Proulx c. R., 2021 QCCA 1756

[6] Les accusations découlent d’une enquête menée par la Sûreté du Québec entre les mois de septembre 2012 et d’avril 2013. Cette enquête reposait en grande partie sur une opération d’infiltration d’une organisation criminelle de la région de l’Estrie. Pour y parvenir, la Sûreté du Québec avait signé une entente avec Pascal Larochelle, un vendeur de drogue dans la région de Sherbrooke, qui est devenu un agent civil d’infiltration (« ACI » ou « Larochelle ») dont la participation visait à recueillir de la preuve contre l’organisation criminelle et ses membres. Son identité est connue.

[7] Le procès, incluant la gestion du dossier, s’est échelonné sur 56 jours entre octobre 2014 et mai 2017. Vingt jours ont été nécessaires pour la présentation de la preuve. Les autres journées ont été utilisées pour trancher des requêtes, dont certaines visaient la communication de la preuve. Le procès a notamment été ponctué d’incidents fort singuliers qui ont donné lieu à de nombreuses auditions ex parte dont les durées et les sujets abordés ont varié. […]

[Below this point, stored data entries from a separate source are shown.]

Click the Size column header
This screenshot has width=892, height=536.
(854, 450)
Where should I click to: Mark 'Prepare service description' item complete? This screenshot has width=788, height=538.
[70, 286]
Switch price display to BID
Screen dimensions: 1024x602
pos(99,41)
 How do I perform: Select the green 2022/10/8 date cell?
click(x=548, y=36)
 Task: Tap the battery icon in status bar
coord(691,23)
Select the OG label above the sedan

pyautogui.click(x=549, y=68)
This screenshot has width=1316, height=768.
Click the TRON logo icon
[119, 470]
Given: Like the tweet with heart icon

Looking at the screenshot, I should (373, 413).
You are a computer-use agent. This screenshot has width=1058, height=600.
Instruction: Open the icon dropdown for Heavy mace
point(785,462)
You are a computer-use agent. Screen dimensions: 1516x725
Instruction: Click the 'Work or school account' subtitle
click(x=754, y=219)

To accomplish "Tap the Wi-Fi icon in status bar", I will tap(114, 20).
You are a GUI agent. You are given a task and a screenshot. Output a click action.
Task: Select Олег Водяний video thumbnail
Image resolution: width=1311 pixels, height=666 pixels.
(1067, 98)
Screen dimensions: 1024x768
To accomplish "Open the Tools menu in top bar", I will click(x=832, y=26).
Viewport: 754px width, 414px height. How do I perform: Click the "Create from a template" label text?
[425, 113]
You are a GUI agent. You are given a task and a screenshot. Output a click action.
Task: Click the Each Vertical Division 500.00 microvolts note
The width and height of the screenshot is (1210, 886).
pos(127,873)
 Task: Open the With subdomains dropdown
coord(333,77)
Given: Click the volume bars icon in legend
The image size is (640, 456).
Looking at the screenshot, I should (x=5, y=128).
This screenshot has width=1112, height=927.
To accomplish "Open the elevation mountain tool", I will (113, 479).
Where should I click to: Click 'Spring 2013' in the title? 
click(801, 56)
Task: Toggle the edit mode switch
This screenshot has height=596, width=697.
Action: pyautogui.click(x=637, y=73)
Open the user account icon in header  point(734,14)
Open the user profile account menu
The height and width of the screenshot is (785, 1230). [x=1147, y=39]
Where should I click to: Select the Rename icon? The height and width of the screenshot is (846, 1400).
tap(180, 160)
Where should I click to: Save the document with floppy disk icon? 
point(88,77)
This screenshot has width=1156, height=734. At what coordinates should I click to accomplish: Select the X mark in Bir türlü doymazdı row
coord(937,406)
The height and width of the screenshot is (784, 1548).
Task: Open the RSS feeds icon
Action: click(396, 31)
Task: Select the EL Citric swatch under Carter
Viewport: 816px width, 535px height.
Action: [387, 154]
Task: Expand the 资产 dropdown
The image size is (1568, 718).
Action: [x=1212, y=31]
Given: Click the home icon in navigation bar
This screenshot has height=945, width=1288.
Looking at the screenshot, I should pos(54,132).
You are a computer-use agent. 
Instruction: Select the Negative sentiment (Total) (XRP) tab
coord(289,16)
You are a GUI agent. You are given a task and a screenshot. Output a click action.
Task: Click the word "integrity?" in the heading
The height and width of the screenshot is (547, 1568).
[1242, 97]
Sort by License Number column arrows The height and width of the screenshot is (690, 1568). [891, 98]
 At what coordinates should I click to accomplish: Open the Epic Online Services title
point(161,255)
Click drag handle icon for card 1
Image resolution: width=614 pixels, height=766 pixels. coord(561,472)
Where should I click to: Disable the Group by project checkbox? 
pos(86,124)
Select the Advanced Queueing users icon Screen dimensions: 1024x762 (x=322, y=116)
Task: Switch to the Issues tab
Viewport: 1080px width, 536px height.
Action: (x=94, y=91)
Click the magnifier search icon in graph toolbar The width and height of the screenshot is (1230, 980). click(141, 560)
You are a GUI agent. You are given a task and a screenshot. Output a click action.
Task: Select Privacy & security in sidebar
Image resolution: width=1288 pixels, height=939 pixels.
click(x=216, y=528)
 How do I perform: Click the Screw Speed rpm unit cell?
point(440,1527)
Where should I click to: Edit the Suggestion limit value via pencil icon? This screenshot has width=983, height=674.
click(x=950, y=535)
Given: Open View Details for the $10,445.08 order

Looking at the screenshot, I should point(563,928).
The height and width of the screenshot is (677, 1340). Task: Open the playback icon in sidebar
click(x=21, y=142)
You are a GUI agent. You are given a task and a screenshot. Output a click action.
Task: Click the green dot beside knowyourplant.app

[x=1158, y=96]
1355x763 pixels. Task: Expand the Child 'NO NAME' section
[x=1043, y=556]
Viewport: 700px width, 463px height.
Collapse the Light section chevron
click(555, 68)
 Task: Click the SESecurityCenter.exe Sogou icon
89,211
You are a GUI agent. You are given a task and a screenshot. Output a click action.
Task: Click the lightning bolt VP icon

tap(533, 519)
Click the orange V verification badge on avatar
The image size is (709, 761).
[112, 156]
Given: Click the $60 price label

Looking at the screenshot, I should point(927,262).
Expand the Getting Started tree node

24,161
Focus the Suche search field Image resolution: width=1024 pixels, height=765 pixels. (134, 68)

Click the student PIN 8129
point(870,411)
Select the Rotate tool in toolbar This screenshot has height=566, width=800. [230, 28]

[10] En l’espèce, les choix initiaux de la poursuite et les décisions pendant les procédures sont directement responsables des nombreuses auditions ex parte qui, de l’aveu même du ministère public à l’audience, ont rapidement compliqué l’administration du procès. Il a raison.

[11] […] Dans la grande majorité des cas, les appelants n’ont absolument rien su de leurs contenus, voire des décisions prises au terme de chacune. Ils ont alors été privés de la possibilité d’explorer le bien-fondé de ces décisions ou d’en évaluer les impacts sur leurs droits. 

[12] […] La juge avait le devoir de ne pas perdre de vue les droits des accusés. Pour la Cour, il s’agit d’un cas où celle-ci ne pouvait simplement s’en remettre à sa compréhension générale de la situation avec l’unique éclairage du ministère public. La nomination d’un amicus curiae, demandée par les appelants, devenait incontournable dans les circonstances, malgré les délais de préparation additionnels que cela suppose et la lourdeur, somme toute, de l’exercice. […] Le problème a été exacerbé en tenant les appelants dans l‘ignorance, ce qui les empêchait d’intervenir, de faire des choix et d’exercer leurs droits face à la situation évolutive.

[13] En appel, après des efforts considérables pour compléter le dossier et répondre aux questions soulevées par les appelants, le ministère public démontre avec éloquence que beaucoup plus auraient pu être faits au procès pour informer les appelants sur le déroulement des audiences ex parte.

[14] Mais il y a plus. Malheureusement, il faut conclure qu’aucune précaution suffisante ne semble avoir été mise en place pour préserver le dossier d’instance pour l’appel. Par conséquent, encore aujourd’hui, des éléments du dossier manquent et affectent l’équité des procédures. En outre, la gestion des pièces déposées lors de ces auditions manquait de rigueur, de sorte qu’il est impossible en appel de comprendre adéquatement les positions respectives des parties au procès et ce que la juge a décidé. Malgré les demandes de la Cour et les délais octroyés, certaines pièces ont dû être reconstituées, sans compter qu’un jugement, contesté en appel notamment parce que les appelants en ignorent le contenu, demeure introuvable.

[15] La Cour est placée devant une situation unique où elle ne peut pas adéquatement jouer son rôle et examiner les reproches formulés par les appelants. Un nouveau procès est nécessaire.